(Saved entries)

= = = =

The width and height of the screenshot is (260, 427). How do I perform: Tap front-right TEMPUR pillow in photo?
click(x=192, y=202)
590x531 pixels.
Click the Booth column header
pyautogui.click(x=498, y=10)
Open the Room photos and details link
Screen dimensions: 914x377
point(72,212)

= = = =

Assignment: Each entry above must be retyped exactly.

Final answer:
The width and height of the screenshot is (260, 427). How do I perform: Tap front-right TEMPUR pillow in photo?
click(x=192, y=202)
590x531 pixels.
Click the Booth column header
pyautogui.click(x=498, y=10)
Open the Room photos and details link
Screen dimensions: 914x377
point(72,212)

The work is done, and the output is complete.